[[ Data supplied, beginning ]]

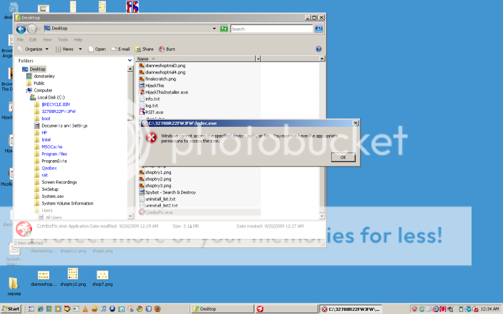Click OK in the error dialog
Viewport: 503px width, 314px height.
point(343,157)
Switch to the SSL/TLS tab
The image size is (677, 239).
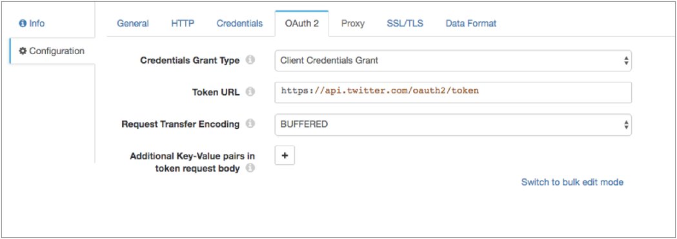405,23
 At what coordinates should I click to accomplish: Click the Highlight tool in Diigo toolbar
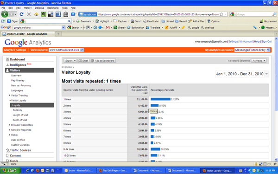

[[ Data supplied, end ]]
[[ Data supplied, beginning ]]

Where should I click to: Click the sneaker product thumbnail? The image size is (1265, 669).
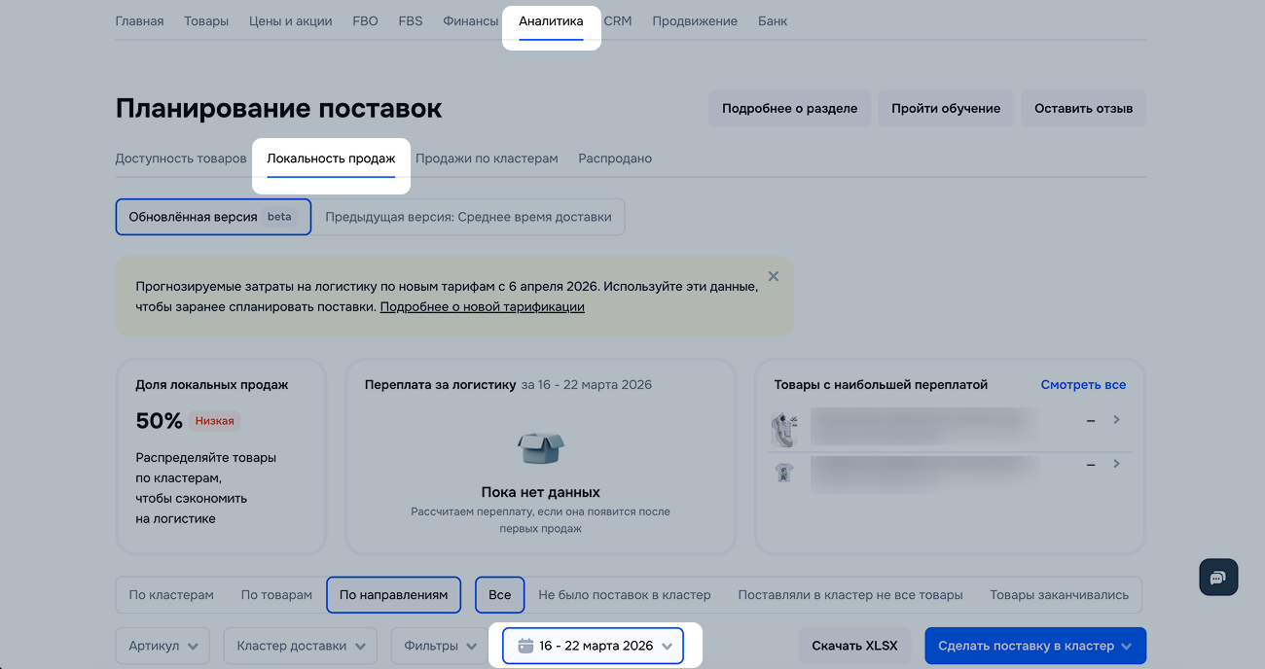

[[ Data supplied, end ]]

* [Exercise]:
Copy only this from above: the line containing "The image size is (677, 239).", the line containing "At what coordinates", and all lines between, printed exactly. Leave out the pictures.

* [Expected answer]:
The image size is (677, 239).
405,23
 At what coordinates should I click to accomplish: Click the Highlight tool in Diigo toolbar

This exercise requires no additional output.